Лицам в таких несчастных обстоятельствах та смиренная философия, которая ограничивает свои взгляды этой жизнью, может предложить, быть может, лишь малое утешение. Все, что могло бы сделать либо жизнь, либо смерть достойными уважения, отнято у них. Они осуждены на смерть и на вечный позор. Религия может одна предложить им какое-либо действенное утешение. Она одна может сказать им, что не имеет большого значения, что люди могут думать об их поведении, пока всевидящий Судья мира одобряет его. Она одна может представить им вид другого мира; мира более искреннего, гуманного и справедливого, чем настоящий; где их невинность в должное время должна быть объявлена, а их добродетель — окончательно вознаграждена: и тот же великий принцип, который один может вселить ужас в торжествующий порок, предлагает единственное действенное утешение опозоренной и оскорбленной невинности.

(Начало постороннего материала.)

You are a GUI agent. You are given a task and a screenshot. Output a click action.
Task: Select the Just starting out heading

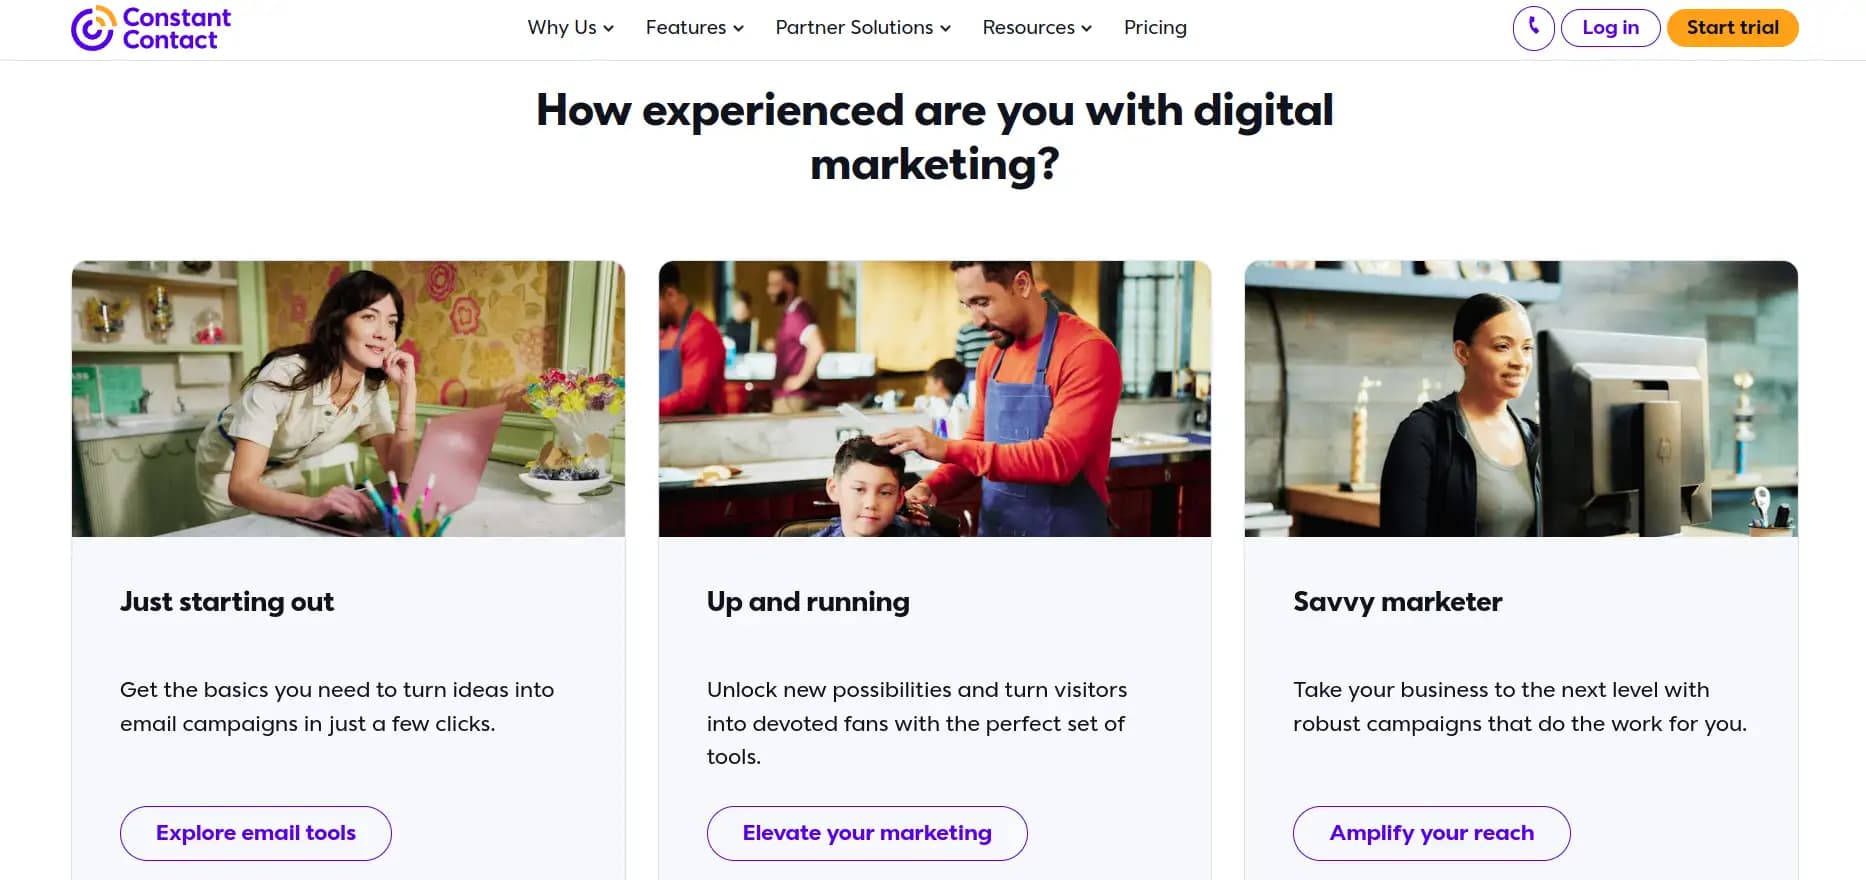tap(227, 602)
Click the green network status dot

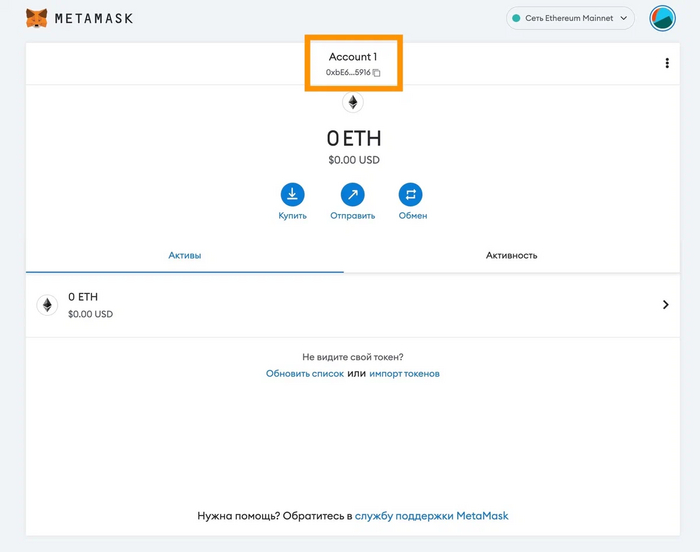[516, 18]
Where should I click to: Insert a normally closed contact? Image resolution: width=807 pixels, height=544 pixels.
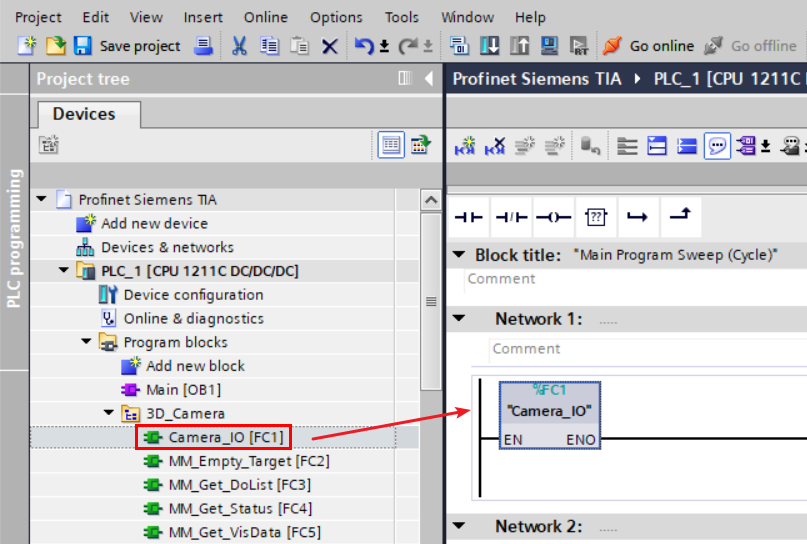(511, 216)
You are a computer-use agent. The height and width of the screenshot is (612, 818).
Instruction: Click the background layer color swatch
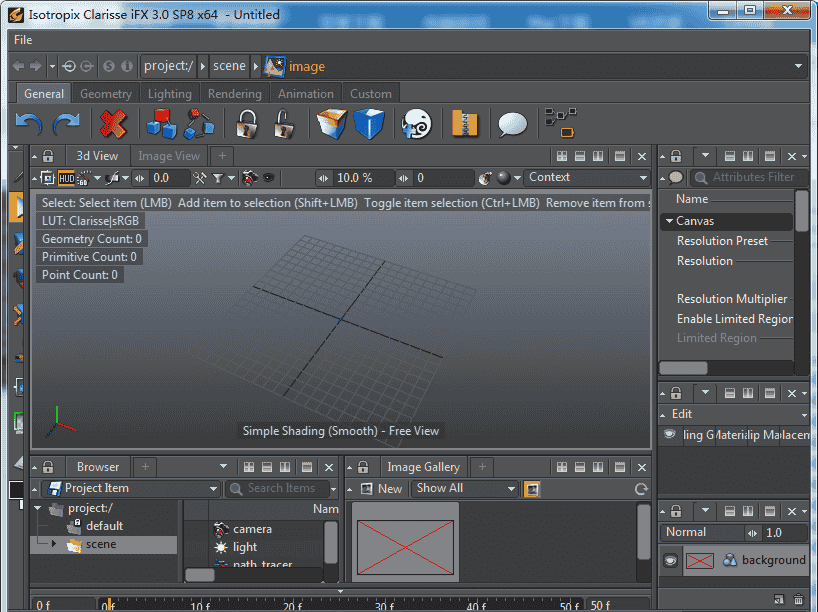point(700,560)
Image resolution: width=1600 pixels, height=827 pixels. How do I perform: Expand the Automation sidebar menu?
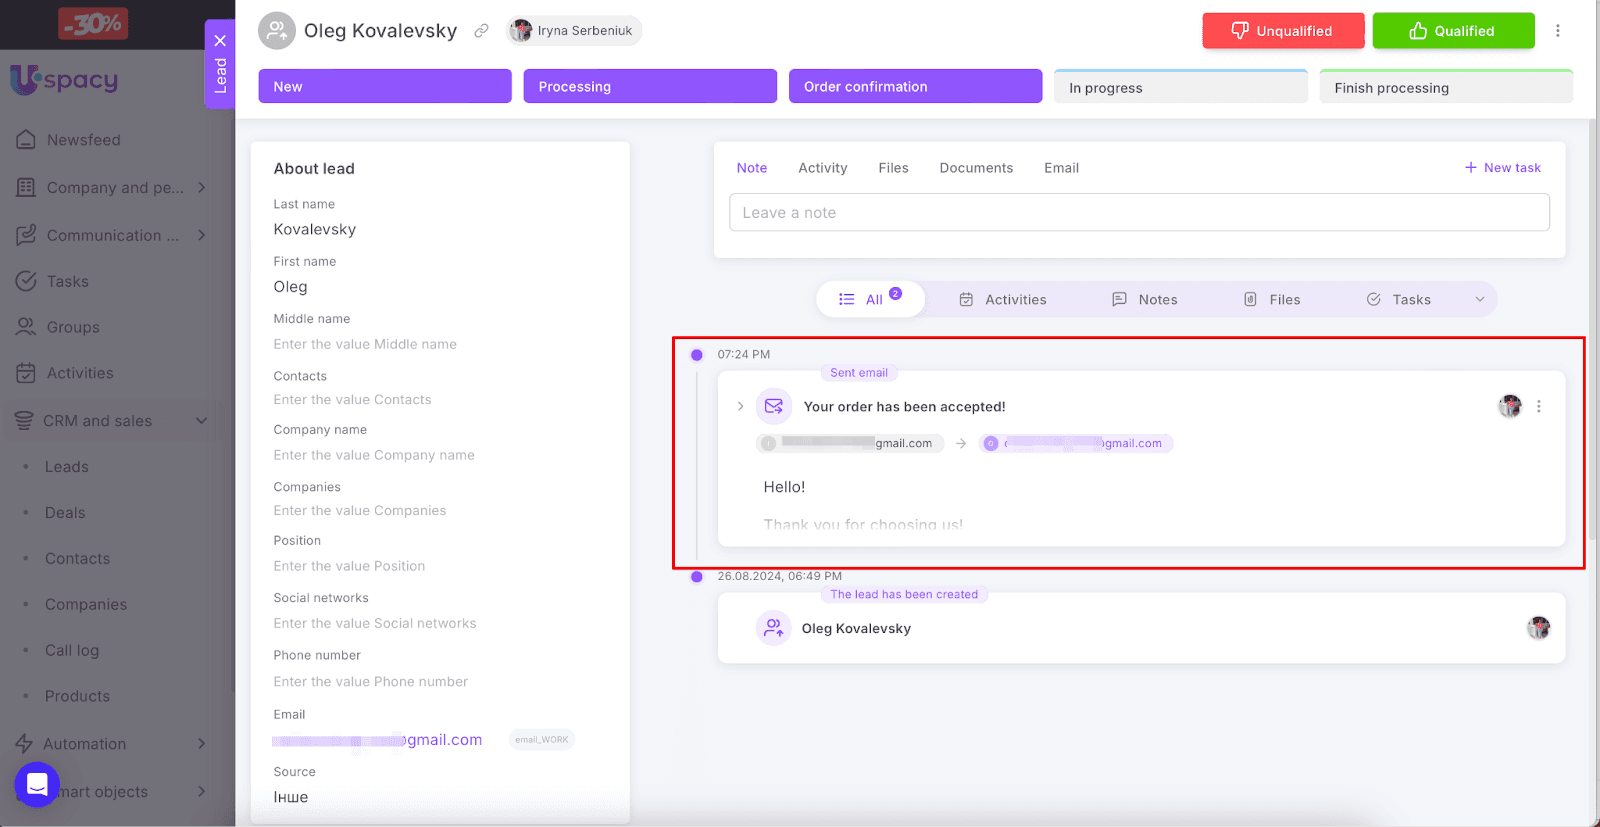(x=201, y=744)
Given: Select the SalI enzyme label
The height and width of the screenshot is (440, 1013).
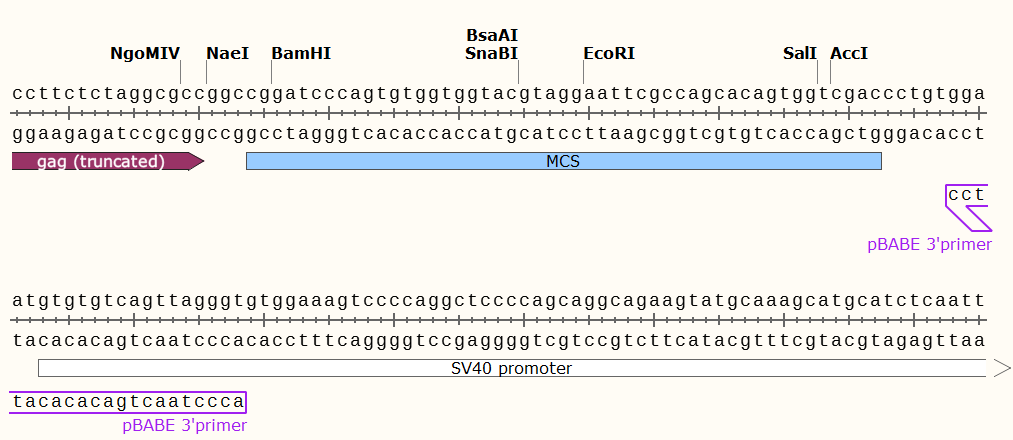Looking at the screenshot, I should (x=800, y=53).
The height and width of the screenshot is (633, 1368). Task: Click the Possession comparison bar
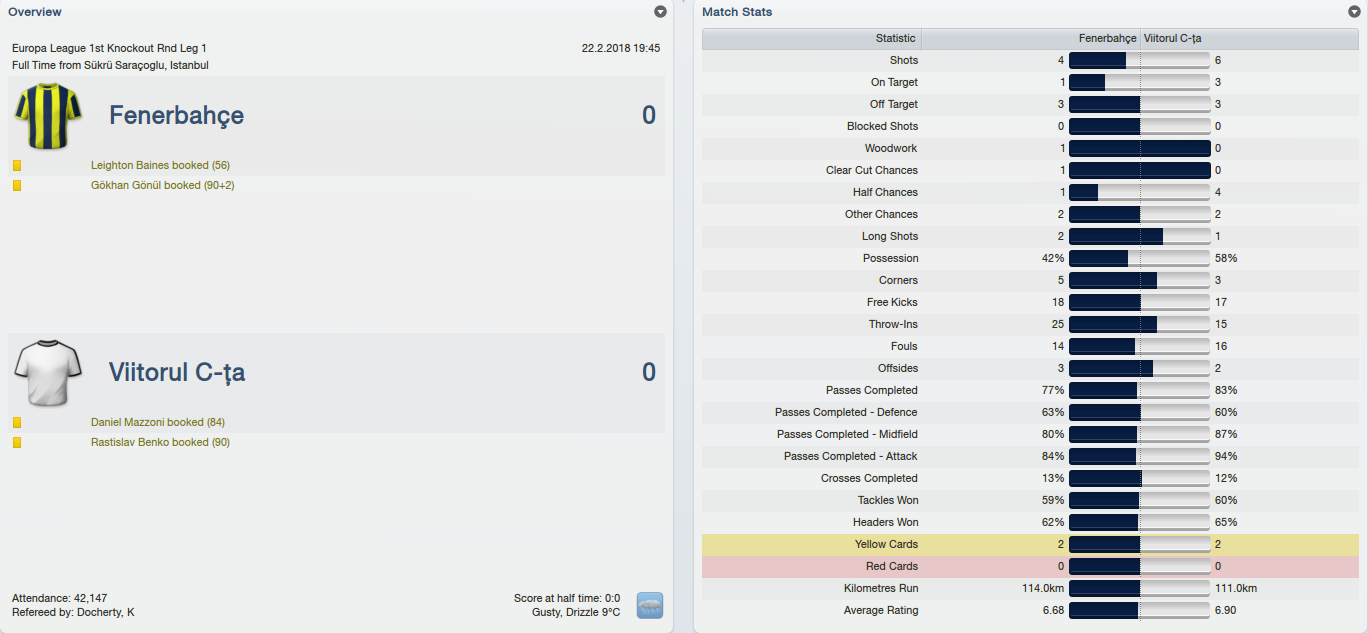point(1140,258)
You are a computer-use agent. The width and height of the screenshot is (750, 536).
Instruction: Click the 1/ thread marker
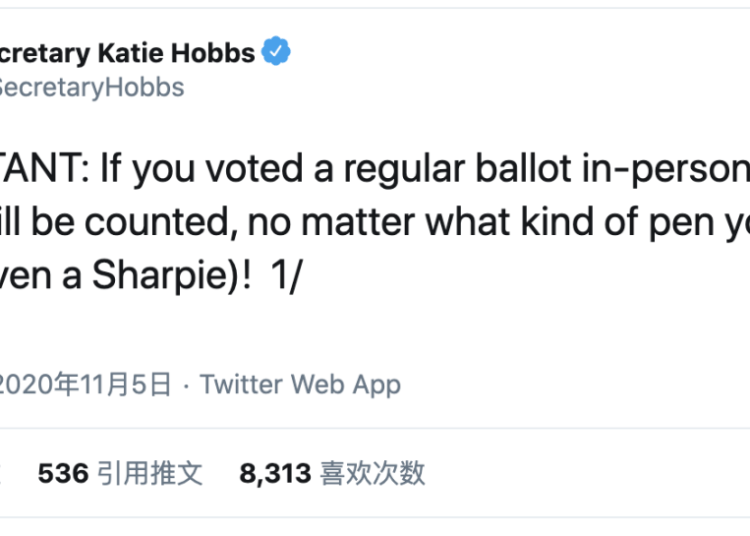[286, 276]
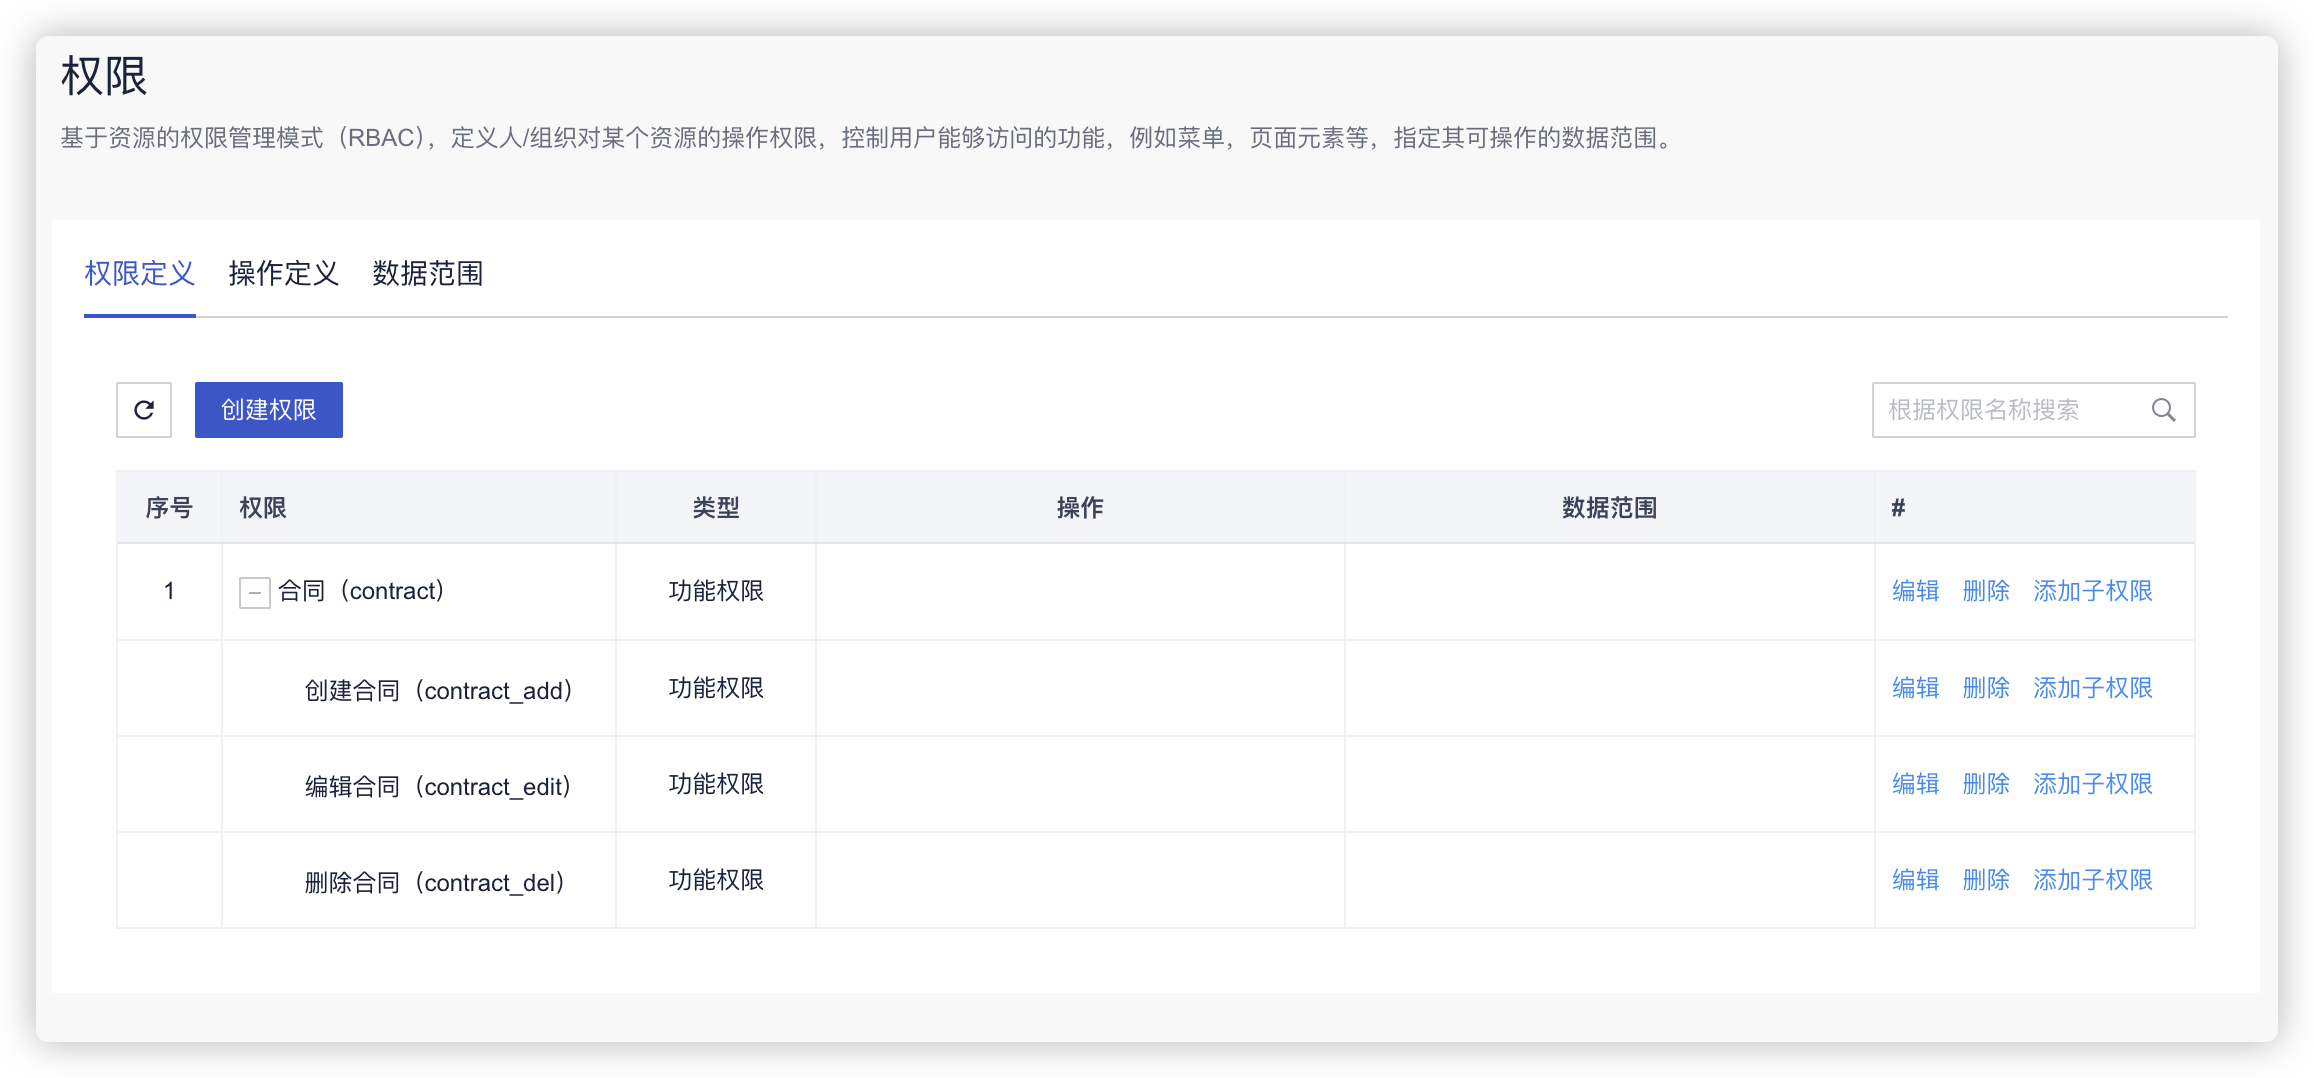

В меньших проступках, так же как и в больших преступлениях, часто случается, что человек чувствительный гораздо больше уязвлен несправедливым обвинением, чем настоящий преступник — действительной виной. Женщина легкого поведения смеется даже над обоснованными догадками, которые циркулируют относительно ее поведения. Худшая обоснованная догадка того же рода — смертельный удар для невинной девственницы. Человек, который сознательно виновен в позорном действии, мы можем принять это, я полагаю, как общее правило, редко может иметь много чувства позора; и человек, который привычно виновен в нем, едва ли может когда-либо иметь какое-либо.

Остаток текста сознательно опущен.